Goal of the exercise = If a line contains "The image size is (1338, 700).", it is the last one to write out; begin with the first line of the records and copy each exactly.

---+---

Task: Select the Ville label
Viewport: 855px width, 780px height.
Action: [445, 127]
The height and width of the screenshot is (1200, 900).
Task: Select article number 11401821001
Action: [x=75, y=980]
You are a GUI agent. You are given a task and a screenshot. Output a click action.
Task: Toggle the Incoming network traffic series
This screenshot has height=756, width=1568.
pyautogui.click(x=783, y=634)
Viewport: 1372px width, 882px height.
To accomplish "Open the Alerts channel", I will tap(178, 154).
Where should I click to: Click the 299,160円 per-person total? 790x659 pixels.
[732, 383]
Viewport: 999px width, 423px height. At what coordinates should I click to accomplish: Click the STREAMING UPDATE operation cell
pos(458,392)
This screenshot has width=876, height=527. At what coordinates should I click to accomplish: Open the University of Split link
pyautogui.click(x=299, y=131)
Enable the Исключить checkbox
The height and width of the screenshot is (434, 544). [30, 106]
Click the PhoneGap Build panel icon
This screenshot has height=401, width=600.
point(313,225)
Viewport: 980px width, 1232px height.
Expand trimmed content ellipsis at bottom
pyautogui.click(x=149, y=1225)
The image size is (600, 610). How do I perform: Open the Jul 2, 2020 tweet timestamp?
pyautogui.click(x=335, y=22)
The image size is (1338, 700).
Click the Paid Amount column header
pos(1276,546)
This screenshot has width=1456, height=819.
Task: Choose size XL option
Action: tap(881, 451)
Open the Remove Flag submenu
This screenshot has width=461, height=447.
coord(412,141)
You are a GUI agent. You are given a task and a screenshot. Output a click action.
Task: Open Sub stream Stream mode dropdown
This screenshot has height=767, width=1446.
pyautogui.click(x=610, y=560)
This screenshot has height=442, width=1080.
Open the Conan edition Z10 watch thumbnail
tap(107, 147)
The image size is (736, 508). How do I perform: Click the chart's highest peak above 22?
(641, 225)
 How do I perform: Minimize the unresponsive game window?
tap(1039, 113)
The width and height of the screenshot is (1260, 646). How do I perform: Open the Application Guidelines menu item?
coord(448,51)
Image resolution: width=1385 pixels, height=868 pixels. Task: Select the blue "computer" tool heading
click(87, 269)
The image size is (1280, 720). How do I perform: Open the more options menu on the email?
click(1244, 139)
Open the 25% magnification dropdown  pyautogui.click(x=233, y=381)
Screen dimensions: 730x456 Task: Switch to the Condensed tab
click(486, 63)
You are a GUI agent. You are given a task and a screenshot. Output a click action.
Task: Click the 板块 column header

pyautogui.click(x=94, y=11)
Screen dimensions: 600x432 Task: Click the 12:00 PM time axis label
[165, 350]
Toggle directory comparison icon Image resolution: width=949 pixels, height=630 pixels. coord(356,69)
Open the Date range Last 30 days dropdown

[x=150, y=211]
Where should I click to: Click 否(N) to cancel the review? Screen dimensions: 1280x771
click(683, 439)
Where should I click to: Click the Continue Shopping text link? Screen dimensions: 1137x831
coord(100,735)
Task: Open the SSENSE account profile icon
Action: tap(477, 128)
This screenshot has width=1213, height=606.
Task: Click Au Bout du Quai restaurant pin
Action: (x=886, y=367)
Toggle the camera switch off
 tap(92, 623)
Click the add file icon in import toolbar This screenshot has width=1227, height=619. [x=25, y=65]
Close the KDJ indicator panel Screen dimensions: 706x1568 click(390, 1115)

---+---

Finished exercise =
Task: Select the Ville label
Viewport: 855px width, 780px height.
Action: [445, 127]
The height and width of the screenshot is (1200, 900).
Task: Select article number 11401821001
Action: [x=75, y=980]
You are a GUI agent. You are given a task and a screenshot. Output a click action.
Task: Toggle the Incoming network traffic series
This screenshot has height=756, width=1568.
pyautogui.click(x=783, y=634)
Viewport: 1372px width, 882px height.
To accomplish "Open the Alerts channel", I will tap(178, 154).
Where should I click to: Click the 299,160円 per-person total? 790x659 pixels.
[732, 383]
Viewport: 999px width, 423px height. At what coordinates should I click to accomplish: Click the STREAMING UPDATE operation cell
pos(458,392)
This screenshot has width=876, height=527. At what coordinates should I click to accomplish: Open the University of Split link
pyautogui.click(x=299, y=131)
Enable the Исключить checkbox
The height and width of the screenshot is (434, 544). [30, 106]
Click the PhoneGap Build panel icon
This screenshot has height=401, width=600.
point(313,225)
Viewport: 980px width, 1232px height.
Expand trimmed content ellipsis at bottom
pyautogui.click(x=149, y=1225)
The image size is (600, 610). How do I perform: Open the Jul 2, 2020 tweet timestamp?
pyautogui.click(x=335, y=22)
The image size is (1338, 700).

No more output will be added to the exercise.